By Kirsty McHugh, OUP UK
In the last of this week’s Countdown to Copenhagen blog posts, Gordon Wilson of the Open University writes about public action and climate change beyond the COP15 summit. He is Senior lecturer in Technology & Development, and has been writing and researching on development issues for many years. These include technological capabilities, professional expertise and practice, knowledge production through active social learning, and science and technology for development. He has also written extensively on sustainable development. He is one of the editors of Environment, Development, and Sustainability: Perspectives and cases from around the world.
Click here for the rest of the Countdown to Copenhagen blogs.
World leaders at COP15 may or may not put their pens to a deal where it is worth waiting for the ink to dry. But to place too much reliance on anything that raises hopes is more than creating a hostage to fortune. It amounts to abrogating our responsibilities as citizens through setting up straw people who fall down when they fail to deliver.
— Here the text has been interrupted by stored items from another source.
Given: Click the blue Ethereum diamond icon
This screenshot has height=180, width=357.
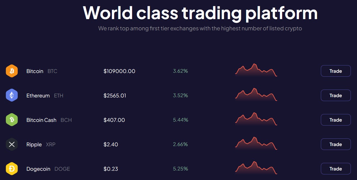Looking at the screenshot, I should click(12, 95).
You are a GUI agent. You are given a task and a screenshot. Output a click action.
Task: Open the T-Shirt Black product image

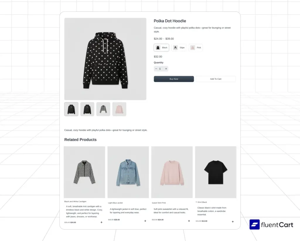[216, 172]
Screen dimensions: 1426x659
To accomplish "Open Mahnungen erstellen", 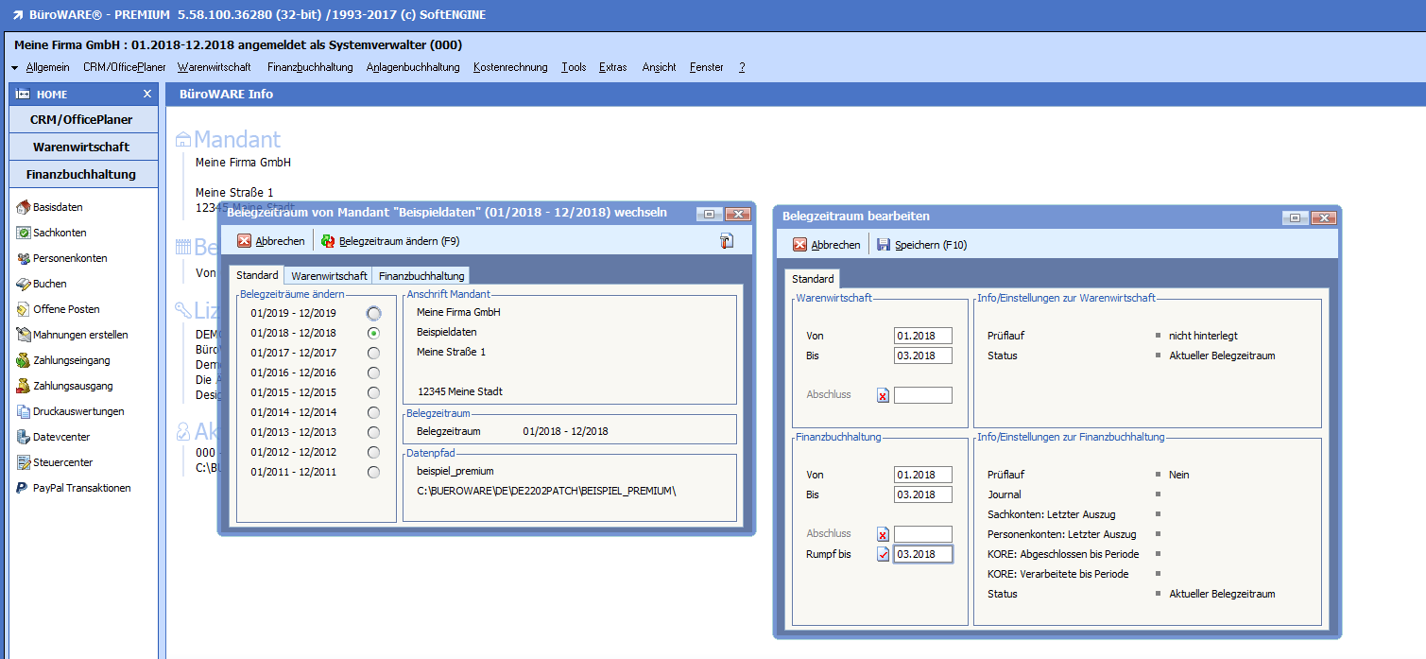I will click(x=79, y=335).
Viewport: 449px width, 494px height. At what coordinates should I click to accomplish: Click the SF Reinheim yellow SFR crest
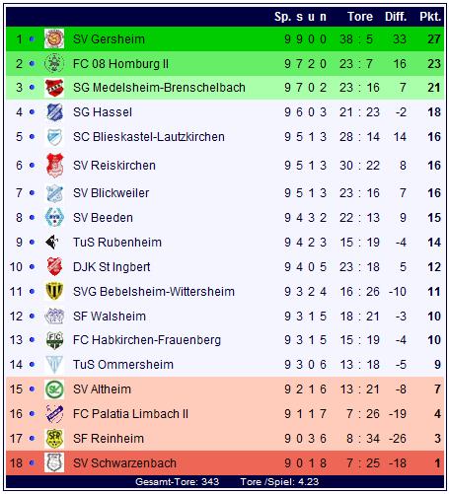click(x=54, y=439)
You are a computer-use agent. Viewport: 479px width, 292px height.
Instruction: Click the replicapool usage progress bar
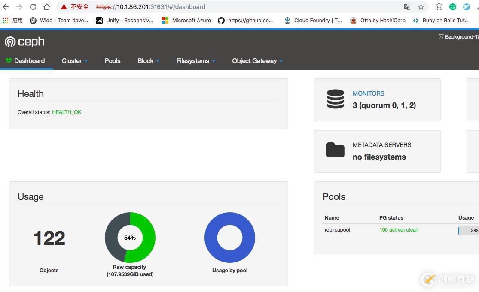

The history of public policy and action has shown that they are rarely the sole acts of benign, neutral government drawing the right conclusions from technical analyses. More likely they represent a process of more-or-less ruly accommodations between many players and their different interests. Governments may be the most important of these players, but they are not the only ones. The history of public health initiatives in 19th century UK provides a useful lesson in this regard, the favourable social indicators of the Indian state of Kerala compared with the rest of India another. There is no reason to suppose that these lessons of how public needs come to be defined do not also apply to the international arena.
With respect to climate change, we owe a great debt to the scientists who created a consensus under the umbrella of the United Nations Intergovernmental Panel on Climate Change and who have ensured that the issue is on national and international agendas. We should not forget, however, the potential role of informed citizens operating individually or collectively in defining public policies and actions. This role is more than ‘green’ behaviour in terms of, for example, doing our bit to reduce carbon footprints. It is also more than our right in many countries to elect and de-elect our governments, important as that is. (In any case, at an international scale, a world government that is democratically accountable is not even on the radar.) Nor does it necessarily concern our ability to mount 10, or even 100, demonstrations relating to Copenhagen. It does concern, however, our abilities to apply individual and collective pressure through a combination of working with, and where necessary confronting, governments and their international manifestations, and demonstrating alternatives.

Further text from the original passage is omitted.